Slowey had dabbled in neuro-linguistic programming, using language to charm or goad suspects into the truth. He had no delusions of expertise; his timeworn patter was based partly on his CID course and mostly on the biography of a TV illusionist.
His were the techniques that middle-managers might pick up at corporate junkets, at least the ones who wanted to manipulate themselves or their minions into finding nirvana in the successful marketing of toilet tissue, or elitist pride in slee
ping in the office. Slowey had inverted the lexicon of positive reinforcement, seasoning his amiable questions with hints of guilt, shame and unworthiness. If he was patient and lucky, and the suspect was suggestible, they would eventually mirror both his harmless body language and his choice of words. Guilty secrets would then attach themselves to those words and float to the surface as confessions.

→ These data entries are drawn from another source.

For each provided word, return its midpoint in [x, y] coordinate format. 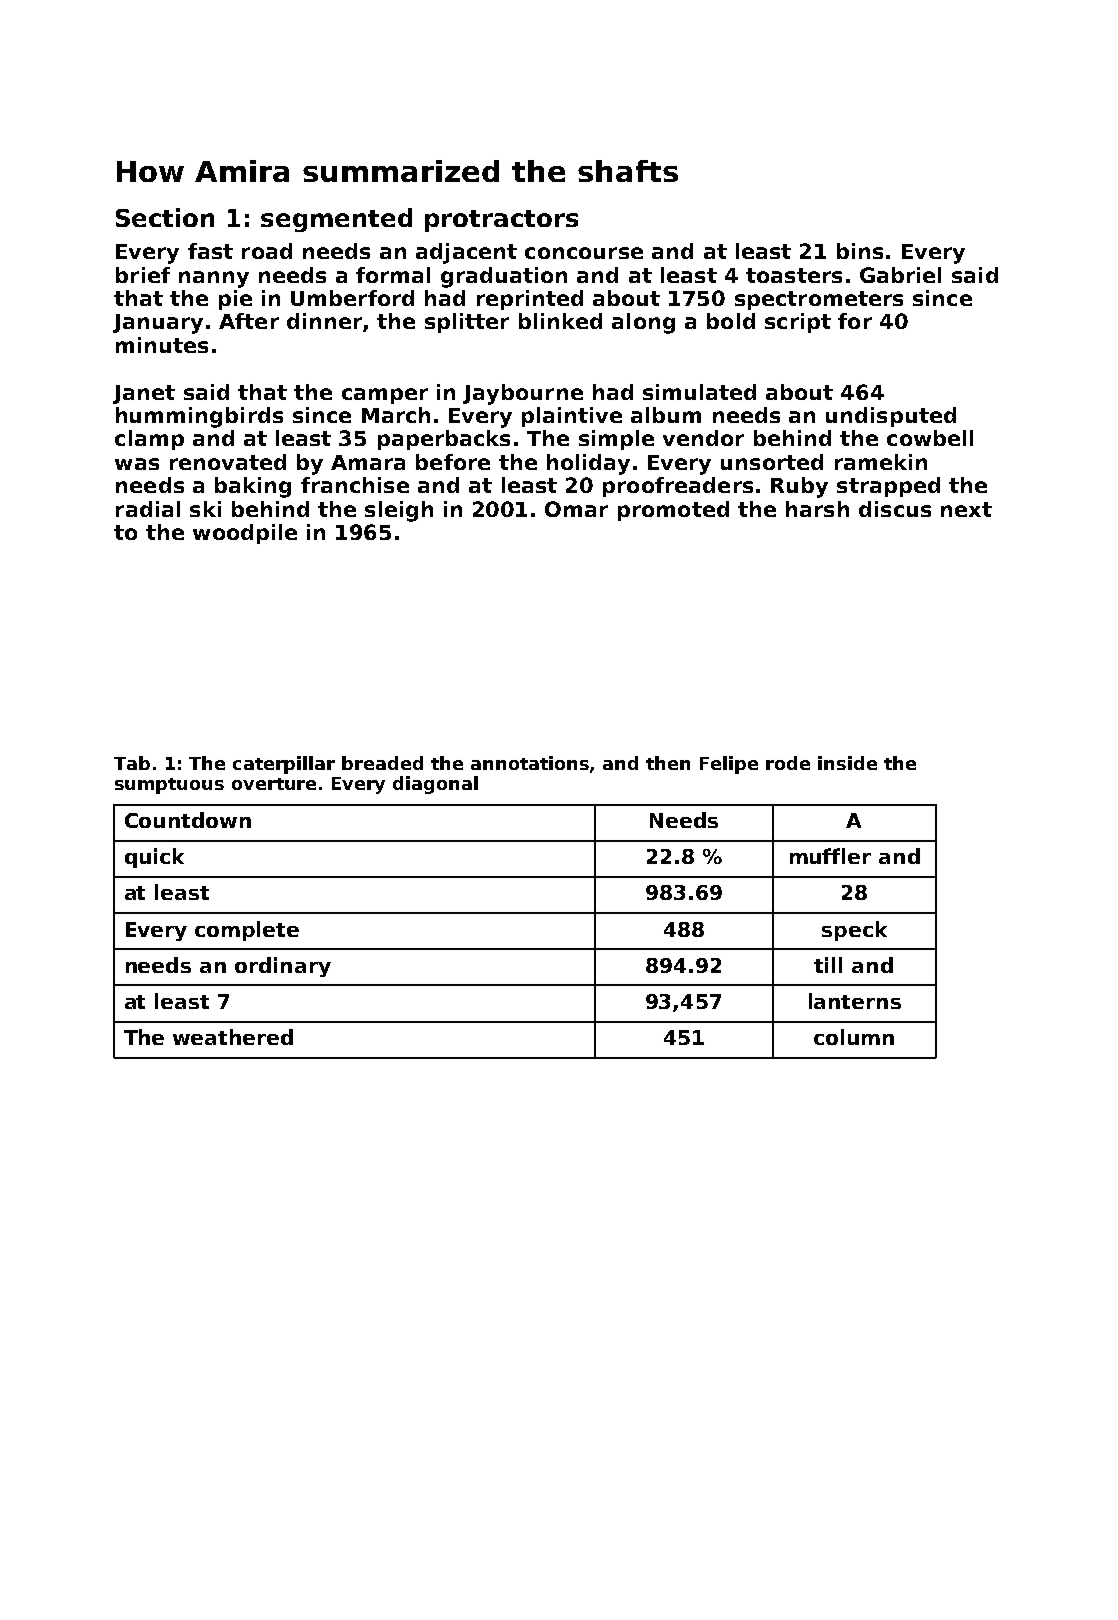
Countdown [188, 820]
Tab [132, 763]
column [854, 1037]
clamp [149, 440]
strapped [888, 487]
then [668, 763]
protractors [501, 221]
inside [847, 763]
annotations [531, 764]
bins [860, 251]
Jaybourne [523, 394]
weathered [233, 1037]
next [966, 509]
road [267, 251]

If faced with a stronger-minded and belligerent suspect, Slowey would become an infuriating pedant, challenging the choice of one word over another and demanding definitions, forcing his victim to free-associate, confront the gaps in their logic, reveal their inner workings and either concede defeat or froth and fume like bad liars. If the less cunning suspect actually hated Slowey, that could be a boon; Slowey’s assertions about their character and motivation would leave them desperate to contradict him and incriminate themselves.
He knew his limits and was frequently reminded that serious criminals with serious minds would never deviate from their two-word script – ‘no comment’ – unless it suited them to do so. The truly self-possessed would never allow themselves to care about him or his opinions. Nor did solicitors indulge his experiments, unless they loathed their client or fancied a nap on the government’s shilling. Other cops used humour, aggression, long and controlled silences or dousing themselves in sickly after-shave to tilt suspects off-balance. Slowey relied on patience, logic and a finicky exactitude he’d finally found a good use for.